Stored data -

******

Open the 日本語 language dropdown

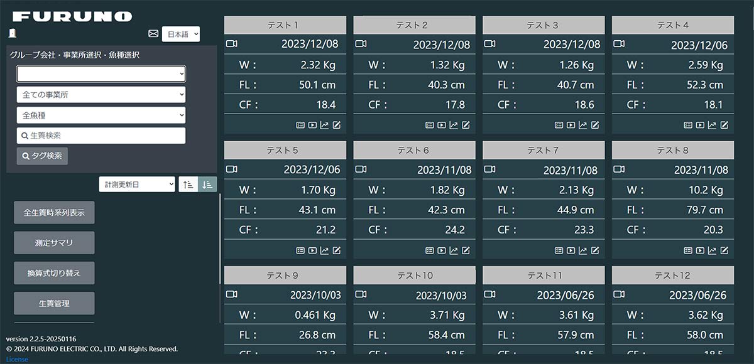click(181, 34)
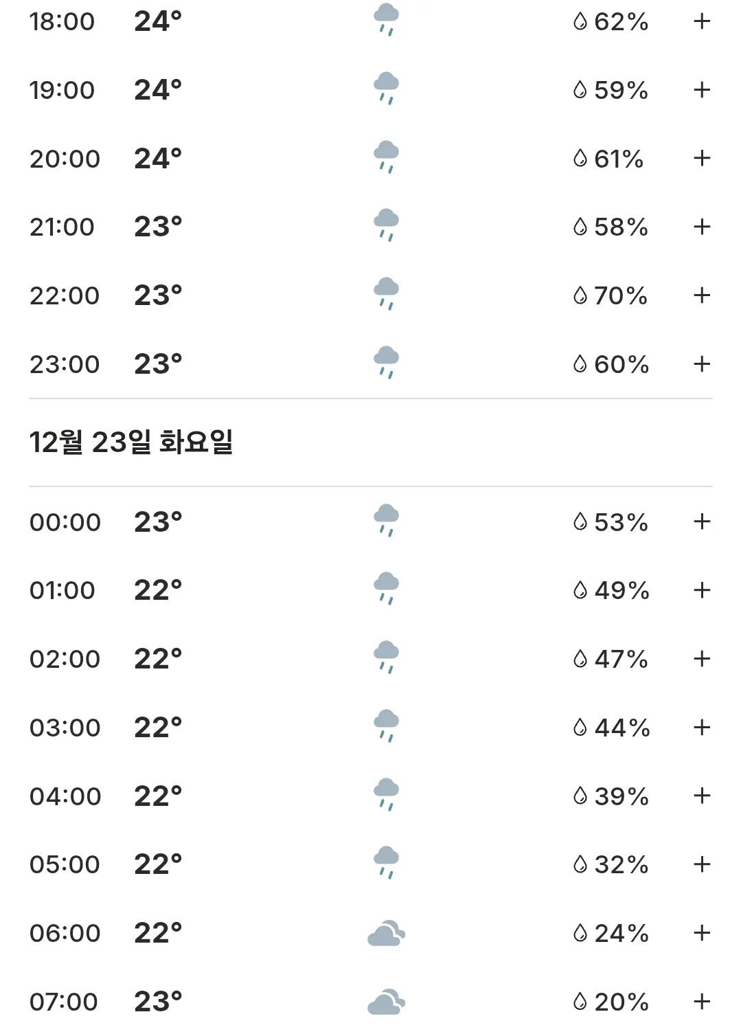Click the raindrop icon next to 53%
This screenshot has height=1034, width=741.
(580, 521)
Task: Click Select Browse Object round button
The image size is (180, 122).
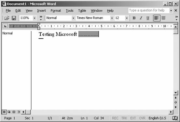Action: [175, 102]
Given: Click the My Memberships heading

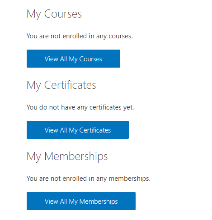Looking at the screenshot, I should coord(67,156).
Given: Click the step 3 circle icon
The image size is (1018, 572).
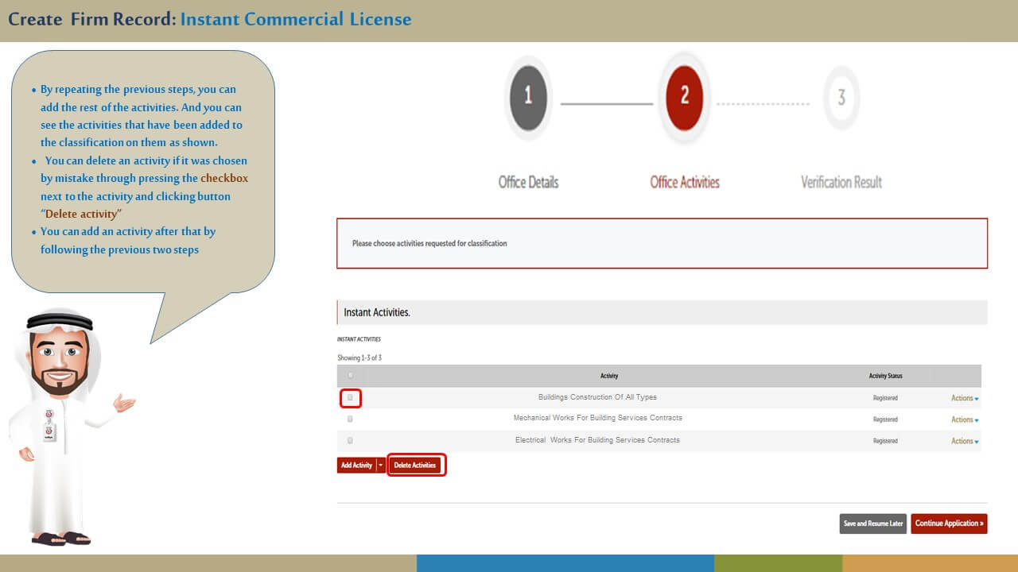Looking at the screenshot, I should coord(841,98).
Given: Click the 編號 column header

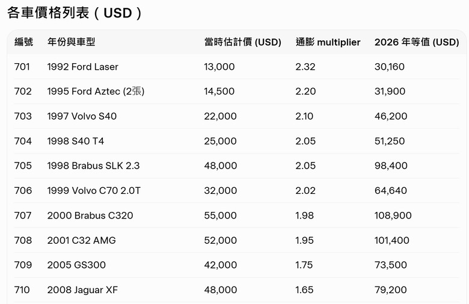Looking at the screenshot, I should coord(24,42).
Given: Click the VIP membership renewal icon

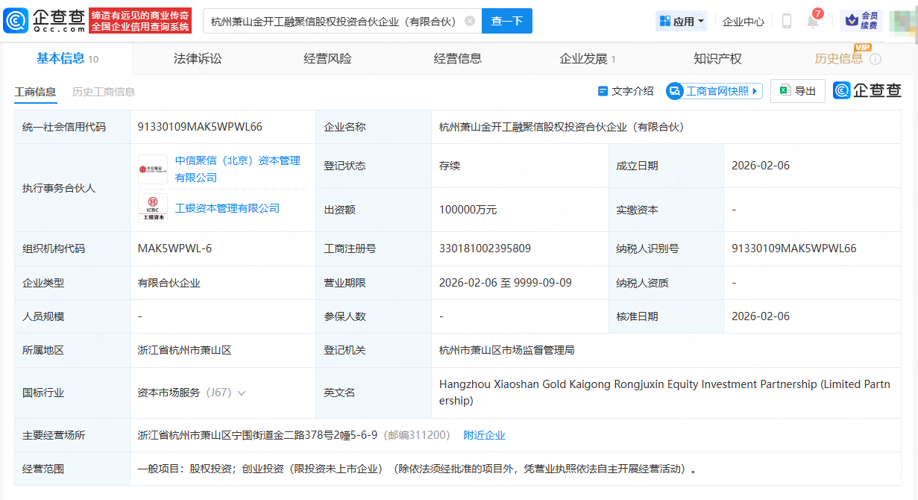Looking at the screenshot, I should [861, 20].
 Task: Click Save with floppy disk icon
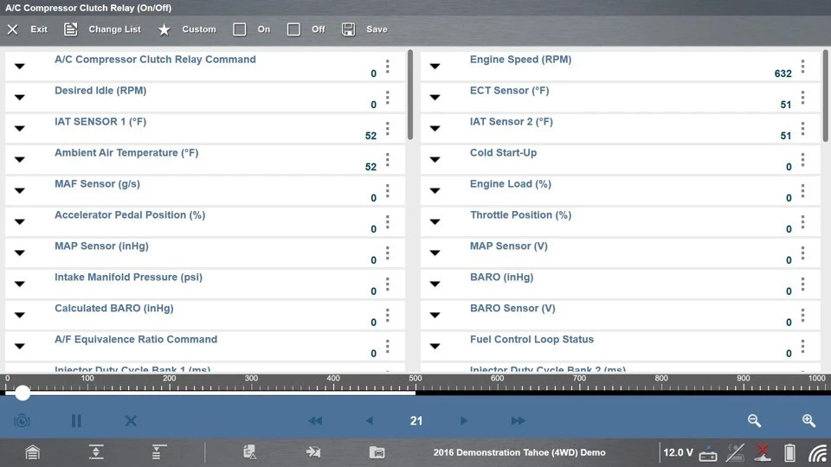click(x=364, y=29)
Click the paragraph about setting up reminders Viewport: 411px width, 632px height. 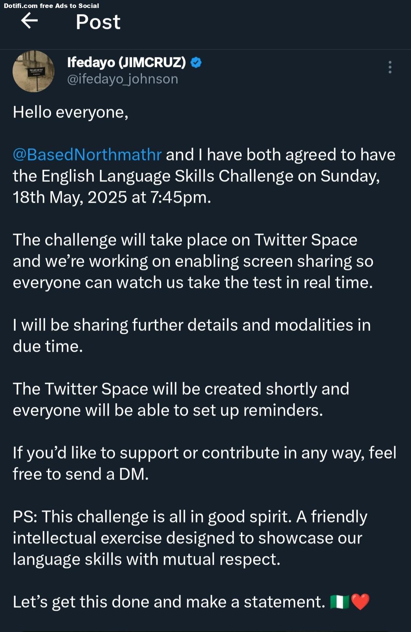tap(181, 400)
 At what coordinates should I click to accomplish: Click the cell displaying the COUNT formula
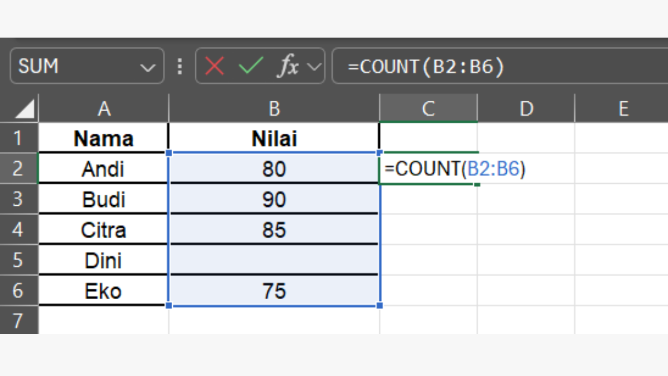[x=428, y=169]
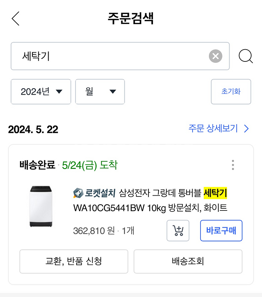Screen dimensions: 262x297
Task: Tap the 배송완료 delivery status text
Action: 37,165
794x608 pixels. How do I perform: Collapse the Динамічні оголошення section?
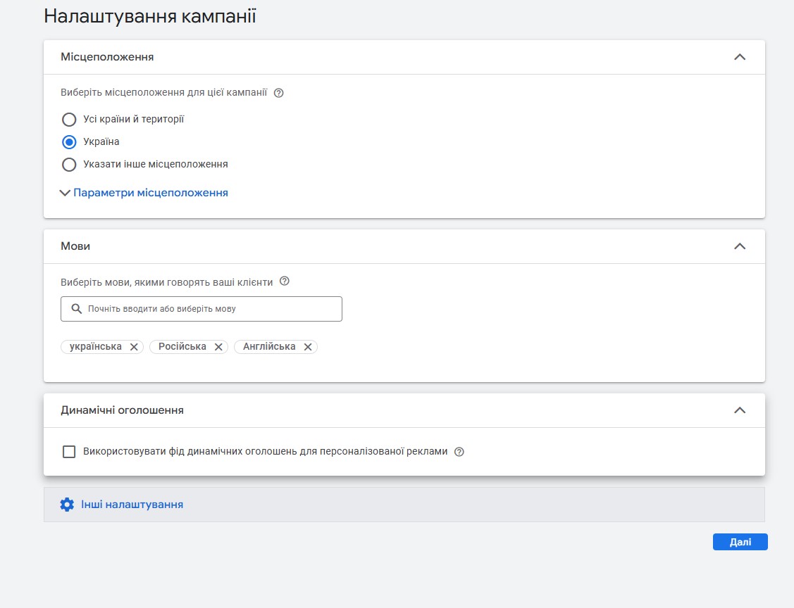pos(739,410)
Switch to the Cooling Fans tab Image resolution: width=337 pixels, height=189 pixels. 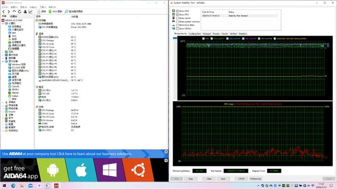click(194, 34)
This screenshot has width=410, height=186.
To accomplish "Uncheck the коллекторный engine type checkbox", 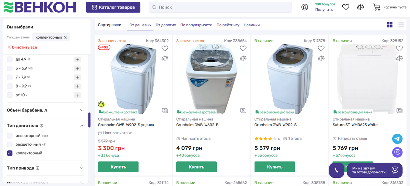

******

EXERCISE OBJECTIVE -
Every line from the one holding "This screenshot has width=410, height=186." through the last line of the entries above, and nothing else, is to be restated word for word. Pictures stay out.

ANSWER FOR THIS EXERCISE -
This screenshot has width=410, height=186.
To accomplish "Uncheck the коллекторный engine type checkbox", 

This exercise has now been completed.